À vous
Recopiez sans rien changer le passage de l'extrait sur la co-création qui s'ouvre sur les mots contenant « Une telle démarche » et se referme sur « mains de chacun. ».

Extrait du document
La co-création consiste, pour une collectivité, à développer les services publics de proximité en collaboration active avec les citoyens. Cela permet de passer d’un service public entièrement conçu par les fonctionnaires — et fourni aux usagers clé en main — à une situation où ce service est conjointement créé par les fonctionnaires et les citoyens.

Une telle démarche va bien au-delà de l’idée de la simple consultation des citoyens : il s’agit plutôt d’apporter leur expérience, ainsi que celle de leurs communautés, dans la conception des services publics. Cette démarche place ainsi le potentiel et la responsabilité de relever les défis du service public, non seulement entre les mains de quelques fonctionnaires experts, mais entre les mains de chacun.

Entrées stockées:

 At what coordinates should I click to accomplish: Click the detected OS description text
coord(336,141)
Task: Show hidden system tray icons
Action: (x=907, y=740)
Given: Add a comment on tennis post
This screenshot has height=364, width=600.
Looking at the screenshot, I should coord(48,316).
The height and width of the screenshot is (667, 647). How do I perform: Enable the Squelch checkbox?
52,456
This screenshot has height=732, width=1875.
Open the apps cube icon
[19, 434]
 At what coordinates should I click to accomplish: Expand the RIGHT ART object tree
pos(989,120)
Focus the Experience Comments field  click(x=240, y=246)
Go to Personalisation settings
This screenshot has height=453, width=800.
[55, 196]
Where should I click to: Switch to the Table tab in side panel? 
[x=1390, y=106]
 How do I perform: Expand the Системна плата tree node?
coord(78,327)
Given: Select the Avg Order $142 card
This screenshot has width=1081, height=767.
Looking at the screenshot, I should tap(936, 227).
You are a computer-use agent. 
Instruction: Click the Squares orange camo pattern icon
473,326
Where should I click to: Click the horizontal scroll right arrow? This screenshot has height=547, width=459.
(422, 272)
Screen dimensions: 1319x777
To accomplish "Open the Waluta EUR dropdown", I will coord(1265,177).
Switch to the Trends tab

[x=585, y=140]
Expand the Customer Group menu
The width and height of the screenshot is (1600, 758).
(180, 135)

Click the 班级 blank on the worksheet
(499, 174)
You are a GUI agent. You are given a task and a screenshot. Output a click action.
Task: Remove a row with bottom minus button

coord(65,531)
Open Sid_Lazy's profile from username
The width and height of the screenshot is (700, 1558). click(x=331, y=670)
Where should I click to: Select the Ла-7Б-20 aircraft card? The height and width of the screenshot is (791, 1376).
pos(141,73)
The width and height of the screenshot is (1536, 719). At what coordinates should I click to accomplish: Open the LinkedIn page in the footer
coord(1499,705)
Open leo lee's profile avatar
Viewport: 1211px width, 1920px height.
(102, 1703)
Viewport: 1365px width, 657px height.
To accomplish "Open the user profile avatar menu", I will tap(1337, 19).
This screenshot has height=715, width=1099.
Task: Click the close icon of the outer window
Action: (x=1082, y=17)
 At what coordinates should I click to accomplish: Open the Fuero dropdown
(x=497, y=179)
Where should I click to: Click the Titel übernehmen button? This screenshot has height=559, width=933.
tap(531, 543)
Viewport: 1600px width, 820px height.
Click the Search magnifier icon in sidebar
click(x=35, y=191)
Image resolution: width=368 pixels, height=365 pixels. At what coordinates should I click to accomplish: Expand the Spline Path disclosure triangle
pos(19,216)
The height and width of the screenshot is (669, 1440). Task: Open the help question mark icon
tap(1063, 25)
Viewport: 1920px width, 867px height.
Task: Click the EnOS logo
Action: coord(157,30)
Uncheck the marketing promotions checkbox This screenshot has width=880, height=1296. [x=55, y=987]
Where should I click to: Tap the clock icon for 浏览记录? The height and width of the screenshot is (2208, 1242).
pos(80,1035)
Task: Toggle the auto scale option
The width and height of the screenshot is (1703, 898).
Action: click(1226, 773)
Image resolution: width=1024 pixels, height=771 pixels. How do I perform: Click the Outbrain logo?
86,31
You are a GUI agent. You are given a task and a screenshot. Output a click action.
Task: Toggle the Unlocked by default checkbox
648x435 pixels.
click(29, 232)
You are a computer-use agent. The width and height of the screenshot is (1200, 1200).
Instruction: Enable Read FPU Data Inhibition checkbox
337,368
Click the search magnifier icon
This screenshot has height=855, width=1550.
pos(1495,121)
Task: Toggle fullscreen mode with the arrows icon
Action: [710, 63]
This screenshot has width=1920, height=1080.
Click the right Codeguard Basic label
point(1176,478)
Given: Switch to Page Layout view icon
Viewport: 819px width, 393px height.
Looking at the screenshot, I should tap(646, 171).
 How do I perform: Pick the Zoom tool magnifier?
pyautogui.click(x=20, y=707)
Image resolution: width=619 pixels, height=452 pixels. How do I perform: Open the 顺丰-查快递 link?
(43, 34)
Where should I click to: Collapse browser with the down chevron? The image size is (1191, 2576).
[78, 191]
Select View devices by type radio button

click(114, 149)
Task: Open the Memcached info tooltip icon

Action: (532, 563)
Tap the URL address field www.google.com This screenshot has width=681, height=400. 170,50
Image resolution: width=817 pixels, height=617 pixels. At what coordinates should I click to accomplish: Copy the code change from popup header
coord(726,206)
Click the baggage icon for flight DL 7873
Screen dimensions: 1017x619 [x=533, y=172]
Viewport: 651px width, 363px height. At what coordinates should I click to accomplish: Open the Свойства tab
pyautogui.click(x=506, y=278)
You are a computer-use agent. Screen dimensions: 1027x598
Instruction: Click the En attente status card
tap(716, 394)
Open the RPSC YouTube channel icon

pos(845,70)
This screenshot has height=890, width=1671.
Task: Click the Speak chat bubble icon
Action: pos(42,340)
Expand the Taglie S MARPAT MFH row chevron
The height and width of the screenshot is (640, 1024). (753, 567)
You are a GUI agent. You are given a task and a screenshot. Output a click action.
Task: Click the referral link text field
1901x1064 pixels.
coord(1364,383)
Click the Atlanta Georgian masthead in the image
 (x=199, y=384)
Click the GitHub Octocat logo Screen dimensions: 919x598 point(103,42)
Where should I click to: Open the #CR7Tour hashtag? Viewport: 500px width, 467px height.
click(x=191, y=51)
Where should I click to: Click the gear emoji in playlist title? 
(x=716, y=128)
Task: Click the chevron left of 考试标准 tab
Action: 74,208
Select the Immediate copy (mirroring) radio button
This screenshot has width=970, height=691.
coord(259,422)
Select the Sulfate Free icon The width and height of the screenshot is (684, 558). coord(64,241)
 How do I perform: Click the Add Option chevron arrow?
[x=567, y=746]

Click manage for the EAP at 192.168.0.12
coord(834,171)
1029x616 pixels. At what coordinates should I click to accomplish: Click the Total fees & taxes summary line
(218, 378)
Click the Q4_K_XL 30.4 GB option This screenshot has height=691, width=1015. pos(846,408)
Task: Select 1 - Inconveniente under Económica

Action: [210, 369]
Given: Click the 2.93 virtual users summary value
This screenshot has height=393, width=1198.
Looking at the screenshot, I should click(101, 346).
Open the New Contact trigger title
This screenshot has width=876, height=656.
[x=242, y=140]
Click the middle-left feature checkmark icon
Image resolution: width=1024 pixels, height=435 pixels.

Corrigé
Une telle démarche va bien au-delà de l’idée de la simple consultation des citoyens : il s’agit plutôt d’apporter leur expérience, ainsi que celle de leurs communautés, dans la conception des services publics. Cette démarche place ainsi le potentiel et la responsabilité de relever les défis du service public, non seulement entre les mains de quelques fonctionnaires experts, mais entre les mains de chacun.